UA in the News: July 29, 2015

University of Alabama summer graduation slated for August 1
Al.com – July 28
More than 1,500 University of Alabama students will graduate at the school’s summer commencement ceremony Saturday, Aug. 1. Though the ceremony officially begins at 9 a.m. in Coleman Coliseum, guests should be seated by 8:40 for the processional. For loved ones who can’t make it to Tuscaloosa, UA will host a live stream of the ceremony here. The footage will remain online for a month. The university typically hosts three graduation periods a year after each academic term, the largest of which is in the spring. More than 6,800 people graduated in the 2014-2015 academic year. All colleges and degrees will graduate together at Saturday’s ceremony.

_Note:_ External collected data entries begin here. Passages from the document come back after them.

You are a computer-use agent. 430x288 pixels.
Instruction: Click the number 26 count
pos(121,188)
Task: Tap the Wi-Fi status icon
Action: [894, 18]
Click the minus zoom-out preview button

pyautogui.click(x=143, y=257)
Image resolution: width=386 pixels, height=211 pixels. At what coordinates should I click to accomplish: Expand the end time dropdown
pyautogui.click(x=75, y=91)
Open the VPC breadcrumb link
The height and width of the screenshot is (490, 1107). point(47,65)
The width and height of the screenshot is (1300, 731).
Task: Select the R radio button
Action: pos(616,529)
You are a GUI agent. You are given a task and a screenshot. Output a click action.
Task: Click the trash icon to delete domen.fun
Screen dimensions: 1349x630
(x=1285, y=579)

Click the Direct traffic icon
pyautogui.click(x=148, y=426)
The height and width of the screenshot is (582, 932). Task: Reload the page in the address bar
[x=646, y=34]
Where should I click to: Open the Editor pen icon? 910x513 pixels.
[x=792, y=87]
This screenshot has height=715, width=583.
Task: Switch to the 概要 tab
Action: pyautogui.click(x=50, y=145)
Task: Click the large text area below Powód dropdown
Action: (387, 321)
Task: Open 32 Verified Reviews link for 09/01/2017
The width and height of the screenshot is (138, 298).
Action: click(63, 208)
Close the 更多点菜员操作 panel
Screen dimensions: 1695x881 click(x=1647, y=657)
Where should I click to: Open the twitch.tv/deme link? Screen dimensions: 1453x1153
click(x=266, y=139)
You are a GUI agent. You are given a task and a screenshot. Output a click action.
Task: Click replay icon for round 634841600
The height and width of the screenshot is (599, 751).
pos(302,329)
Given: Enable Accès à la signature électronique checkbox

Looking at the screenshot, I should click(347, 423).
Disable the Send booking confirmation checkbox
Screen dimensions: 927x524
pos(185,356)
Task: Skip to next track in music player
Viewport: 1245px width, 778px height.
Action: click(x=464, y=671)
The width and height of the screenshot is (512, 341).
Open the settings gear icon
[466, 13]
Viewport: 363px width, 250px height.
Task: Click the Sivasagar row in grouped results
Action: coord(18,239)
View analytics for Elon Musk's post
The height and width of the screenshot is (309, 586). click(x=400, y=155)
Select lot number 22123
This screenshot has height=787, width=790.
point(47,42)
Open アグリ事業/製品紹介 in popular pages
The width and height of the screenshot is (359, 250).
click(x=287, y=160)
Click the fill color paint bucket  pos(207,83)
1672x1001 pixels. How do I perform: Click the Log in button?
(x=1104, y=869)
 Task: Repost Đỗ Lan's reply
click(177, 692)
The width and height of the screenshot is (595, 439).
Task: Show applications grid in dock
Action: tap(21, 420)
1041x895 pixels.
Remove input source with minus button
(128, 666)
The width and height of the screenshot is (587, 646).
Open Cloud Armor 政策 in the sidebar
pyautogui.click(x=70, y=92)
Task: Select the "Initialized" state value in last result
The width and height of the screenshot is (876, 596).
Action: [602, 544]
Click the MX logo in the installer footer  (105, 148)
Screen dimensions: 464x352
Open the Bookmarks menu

Teaching the teachers: Graduate teaching assistants to attend workshop
Crimson White – July 29
They lead discussions in smaller class sections, teach laboratory courses and grade exams. They hold office hours every week and evaluate students’ participation in their classes, all while pursuing a degree of 
their own. Behind every graduate teaching assistant is months of planning by teams of people culminating in an immersive two-day workshop designed to prepare the newest crop of GTAs for 
the classroom. The University of Alabama Graduate School is hosting its 29th annual Graduate Teaching Assistant Workshop on Aug. 13 and 14. The workshop will take place in the Bryant Conference Center for roughly 300 new graduate teaching assistants. “The aim of the workshop is really a total immersion sort of thing, to give them a lot of tools that they can work with as they start off their careers now as GTAs,” said Cathy Pagani, associate dean of the Graduate School. “It’s an important assignment for them so we want to prepare them and make them successful in the classroom.” New GTAs in attendance will each receive a binder filled with printouts of every presentation given at the workshop, including discussions on legal issues, effective communication and syllabus creation, among other things. In addition, the new GTAs are broken down into smaller groups led by a GTA Fellow in which the new GTAs give three minute practice lessons to their peers.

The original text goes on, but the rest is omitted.